I've always hated the practice... (Score:5, Interesting)
...of selectively disabling features in a software product and selling a product at a lower price. It's a bit different for things in the real world, where there's a real physical cost involved with adding extra do-dads and features to products. But in software, it's just flipping a few bits to remove features you've already developed. The crazy thing is, it actually costs *more* to do this, as the company now has multiple versions of the product to package, distribute, and support.
I'd much prefer the game industry's model of "premium versions" of a game containing extra bonuses. The core product is the same, but if you want to pay for it, you can get a few extras, maybe a "making of" DVD, or a CD containing the soundtrack, books and figurines, stuff like that.
Re: (Score:3, Interesting)
The EU requires Microsoft to release a basic version as part of their antitrust lawsuite. Each feature in the premium versions requires a price attached to it and the premium version has to cost the same as the basic version plus the price of each additional feature. If any discount is given for combining features then it is considered "bundling" and is not allowed.

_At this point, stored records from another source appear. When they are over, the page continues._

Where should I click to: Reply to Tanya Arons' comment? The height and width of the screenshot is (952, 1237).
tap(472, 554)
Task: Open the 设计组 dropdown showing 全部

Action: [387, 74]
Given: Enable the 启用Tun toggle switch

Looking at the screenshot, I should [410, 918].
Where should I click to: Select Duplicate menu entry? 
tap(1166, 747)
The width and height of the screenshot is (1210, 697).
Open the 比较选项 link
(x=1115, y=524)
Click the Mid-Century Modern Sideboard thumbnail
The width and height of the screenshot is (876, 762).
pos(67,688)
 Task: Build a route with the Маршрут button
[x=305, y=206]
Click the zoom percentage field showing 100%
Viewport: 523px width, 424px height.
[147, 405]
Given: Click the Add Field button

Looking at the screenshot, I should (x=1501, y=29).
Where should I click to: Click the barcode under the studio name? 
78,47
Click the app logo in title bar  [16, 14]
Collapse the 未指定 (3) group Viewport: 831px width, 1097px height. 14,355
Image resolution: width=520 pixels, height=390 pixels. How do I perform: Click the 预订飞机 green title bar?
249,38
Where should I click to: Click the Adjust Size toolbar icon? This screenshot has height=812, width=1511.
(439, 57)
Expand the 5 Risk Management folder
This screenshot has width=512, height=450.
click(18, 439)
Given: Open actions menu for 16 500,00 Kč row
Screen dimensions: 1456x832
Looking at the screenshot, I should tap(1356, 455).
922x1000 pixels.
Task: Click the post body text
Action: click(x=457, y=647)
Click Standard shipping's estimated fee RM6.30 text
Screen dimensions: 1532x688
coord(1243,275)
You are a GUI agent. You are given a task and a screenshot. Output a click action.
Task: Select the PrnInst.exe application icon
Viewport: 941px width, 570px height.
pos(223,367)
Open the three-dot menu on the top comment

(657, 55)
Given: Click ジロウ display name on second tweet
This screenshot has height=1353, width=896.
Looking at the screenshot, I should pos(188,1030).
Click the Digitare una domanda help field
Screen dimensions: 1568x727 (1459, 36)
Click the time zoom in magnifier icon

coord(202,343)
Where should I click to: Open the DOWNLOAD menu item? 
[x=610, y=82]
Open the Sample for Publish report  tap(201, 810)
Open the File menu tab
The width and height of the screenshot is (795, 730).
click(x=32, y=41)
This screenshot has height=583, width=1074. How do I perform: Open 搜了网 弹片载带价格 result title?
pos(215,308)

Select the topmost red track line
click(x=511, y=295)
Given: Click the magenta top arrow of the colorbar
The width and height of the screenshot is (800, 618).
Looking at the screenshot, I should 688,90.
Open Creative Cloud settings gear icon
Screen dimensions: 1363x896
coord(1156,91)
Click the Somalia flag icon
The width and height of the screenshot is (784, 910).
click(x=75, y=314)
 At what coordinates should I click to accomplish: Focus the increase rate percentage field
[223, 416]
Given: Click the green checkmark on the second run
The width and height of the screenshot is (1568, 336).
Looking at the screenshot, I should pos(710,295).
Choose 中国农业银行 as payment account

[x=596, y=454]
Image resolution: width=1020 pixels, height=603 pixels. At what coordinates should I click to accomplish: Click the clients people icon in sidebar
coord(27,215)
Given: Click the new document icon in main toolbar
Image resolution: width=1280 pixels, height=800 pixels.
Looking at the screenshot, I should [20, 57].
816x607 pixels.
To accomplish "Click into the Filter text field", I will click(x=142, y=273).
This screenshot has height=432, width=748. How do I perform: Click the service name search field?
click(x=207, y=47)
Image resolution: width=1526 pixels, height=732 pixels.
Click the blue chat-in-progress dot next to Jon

Re:I've always hated the practice... (Score:5, Insightful)
This only applies to the media player, due to the knock-on effect on web-based video and music of having every windows pc guaranteed to have microsoft's codecs. This is the reason for the -N versions on the vista DVD.
There's no reason microsoft couldn't have split vista into two versions; home and business. All the extra 'ultimate' crap, and turning off aero entirely in basic was just segmenting the market to extract as much money as possible.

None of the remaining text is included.